**Extract to read**:
--*--

Providing "me" in the Token Request
The request when using an authorization code, either to the token endpoint or authorization endpoint, previously required that the client send the me
parameter as well. The change to the spec drops this parameter from this request, making it the same as an OAuth 2.0 request.
This has only some minor implications in very specific scenarios. We analyzed all the known IndieAuth implementations and found that the vast majority of them were already ignoring this parameter anyway. For single-user endpoints, the additional parameter provides no value, since the endpoint would be self-contained anyway, and already know how to validate authorization codes. Even multi-user endpoints like the WordPress plugin would know how to validate authorization codes because the authorization and token endpoints are part of the same software.
The only implementations leaving this parameter out would break are separate implementations of authorization endpoints and token endpoints, where the user has no prior relationship with either. The biggest offender of this is actually my own implementation which I am eventually going to retire, indieauth.com and tokens.indieauth.com. I initially wrote indieauth.com as just the authorization endpoint part, and later added tokens.indieauth.com as a completely separate implementation, it shares nothing in common with indieauth.com and is actually entirely stateless. Over the years, it turns out this pattern hasn't actually been particularly useful, since a website is either going to build both endpoints or delegate both to an external service. So in practice, the only people using tokens.indieauth.com were using it with the indieauth.com authorization endpoint.
Removing this parameter has no effect on most of the implementations. I did have to update my own implementation of tokens.indieauth.com to default to verifying authorization codes at indieauth.com if there was no me
parameter, which so far has been sccessful.
Changes for clients: No need to send the me
parameter when exchanging an authorization code. This makes the request the same as a generic OAuth 2.0 request.
Changes for servers: For servers that have an authorization endpoint and token endpoint as part of the same software, make sure your token endpoint knows how to look up authorization codes. Most of the time this is likely what you're already doing anyway, and you were probably ignoring the me
parameter already. If you do want to provide a standalone token endpoint, you'll need to create your own encoding scheme to bake in the authorization endpoint or me
value into the authorization code itself. But for the vast majority of people this will require no change.
Removing Same-Domain Requirement
One of the challenges of a decentralized protocol like this is knowing who to trust to make assertions about who. Just because someone's authorization server claims that a user identified as "https://aaronpk.com/" logged in doesn't mean I actually did log in. Only my authorization server should be trusted to assert that I logged in.
In the previous version of the spec, the way this was enforced was that clients had to check that the final me
URL returned had a matching domain as what the user initially entered, after following redirects. That means if I entered aaronpk.com
into the client, and that redirected to https://aaronparecki.com/
, the client would then expect the final profile URL returned at the end to also be on aaronparecki.com
. This works, but it has a few challenges and limitations.

--*--

**Record list**:

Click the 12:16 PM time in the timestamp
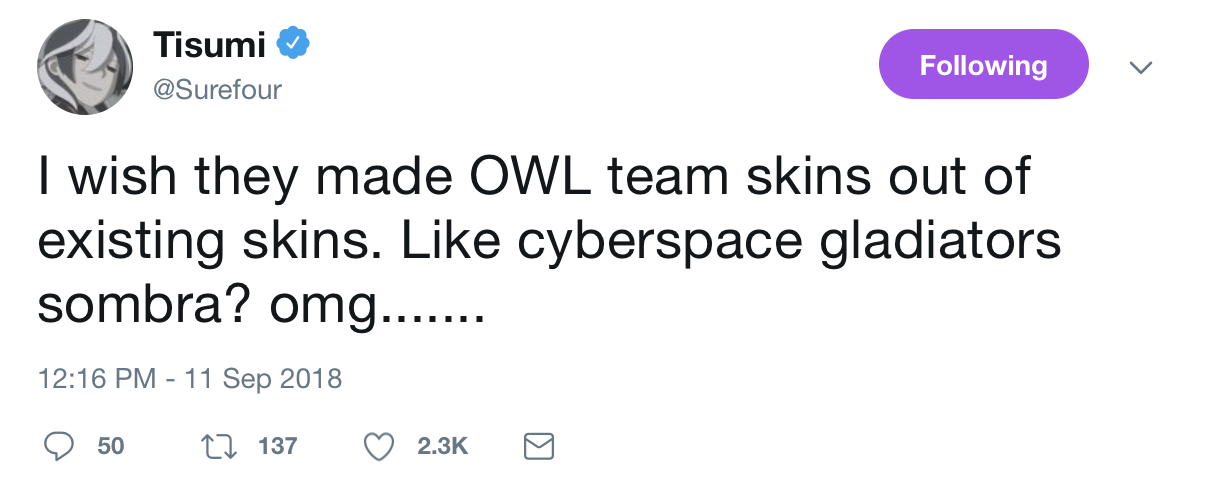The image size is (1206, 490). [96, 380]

--*--

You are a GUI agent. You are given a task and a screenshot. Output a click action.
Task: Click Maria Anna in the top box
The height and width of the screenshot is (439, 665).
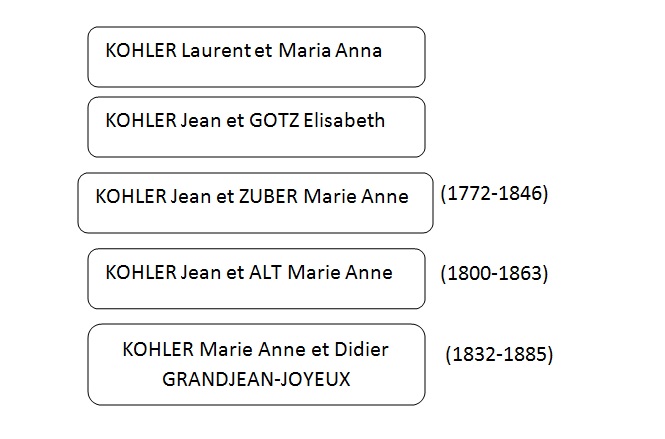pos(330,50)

--*--

**The task**:
Answer these questions from the text on IndieAuth spec changes:
(a) Which parameter does the spec change drop from the authorization code request?
(b) What are the two parts of the author's own implementation that the author plans to retire?
(c) Under the previous version of the spec, what did clients have to check about the final me URL?
The data have no connection to the text.

**Task output**:
(a) The me parameter.
(b) indieauth.com and tokens.indieauth.com.
(c) That its domain matched the one the user first entered, after following redirects.